New development in ERT time-lapse imaging published in Geophysics

Our unit is very active in geoelectrical imaging. In the last years, we focused on the development of improved imaging tools for time-lapse electrical resistivity tomography. Although the smoothness-constrained inversion is not always coherent with the (hydro)geological process under study, it is still the most applied technique to invert time-lapse data.

In collaboration with our colleague of Bonn University (Andreas Kemna), we developed two regularization functionals in the difference inversion code CRTomo.

The first functional is based on the minimum-gradient support (MGS) approach. The novelty in our approach is to use a data-driven approach to choose the optimum value of the MGS parameter. The methodology is demonstrated with a synthetic example and on a field salt tracer experiment in fractured limestone.

Nguyen, F., Kemna, A., Robert, T., & Hermans, T. (2016). Data-driven selection of the minimum-gradient support parameter in time-lapse focused electrical imaging. Geophysics, 81(1), A1-A5.

The second functional is based on parameter-difference covariance matrix (geostatistical constraint or CCI). Instead of imposing smooth parameter changes, the covariance matrix approach tends to recover a model with a defined correlation length. The latter can be estimated through independent measurements, borehole logs for example. The methodology is demonstrated with synthetic examples and on a field heat tracer experiment in an alluvial aquifer.

Hermans, T. , Kemna, A., Nguyen, F. (in press). Covariance-constrained difference inversion of time-lapse electrical resistivity tomography data. Geophysics.


As can be seen from the figure above, the different functionals are relatively similar qualitatively (two zones of reduced resistivity are observed) but yield relatively different quantitative results due to the assumption made on the resistivity change distribution (expressed in the regularization functionals). The MGS tends to produce homogeneous zone with sharp boundaries, whereas the two others produce smoother variations. In the geostatistical constraint, the smoothing is controlled by the imposed correlation length which tends to reduce the area affected by a decrease in resistivity. In this specific case, this is the solution the closest to the true distribution, as demonstrated by the comparison with direct measurements (figure below).

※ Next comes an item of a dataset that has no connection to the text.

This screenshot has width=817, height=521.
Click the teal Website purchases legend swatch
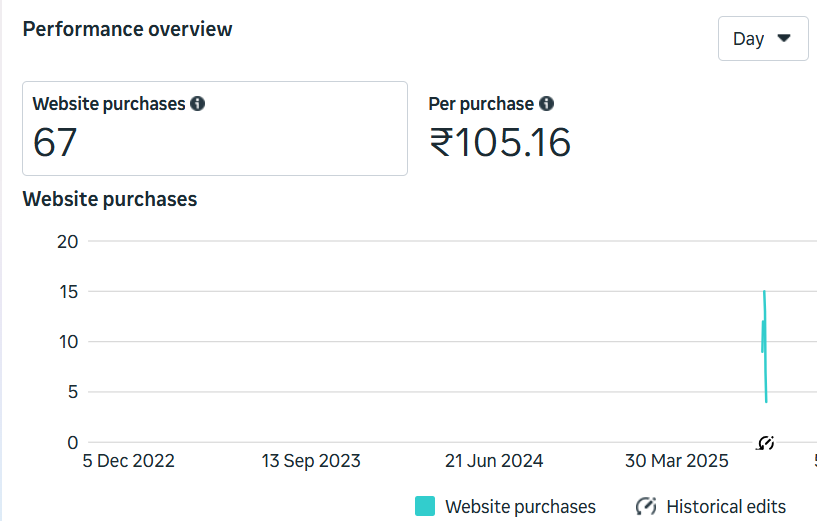tap(425, 506)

More can be found on similar developments for static inversion in previous articles published in Journal of Hydrology, Near Surface Geophysics, Waste Management and in T. Hermans’ thesis


BAEF Research Fellowship for Thomas Hermans at Stanford University

The Belgian American Educational Foundation (BAEF) has granted to Thomas Hermans a postdoctoral fellowship for research. The BAEF support student, scholar and scientist exchanges between Belgium and the United States.

Thomas will leave the applied geophysics unit for one year to pursue his research project at Stanford University between October 2015 and September 2016. He will work in collaboration with Jef Caers, Professor from the department of Geological Sciences at Stanford University and director from the Stanford Center for Reservoir Forecasting, on the integration of geophysical data in the inversion of thermo-hydrogeological model.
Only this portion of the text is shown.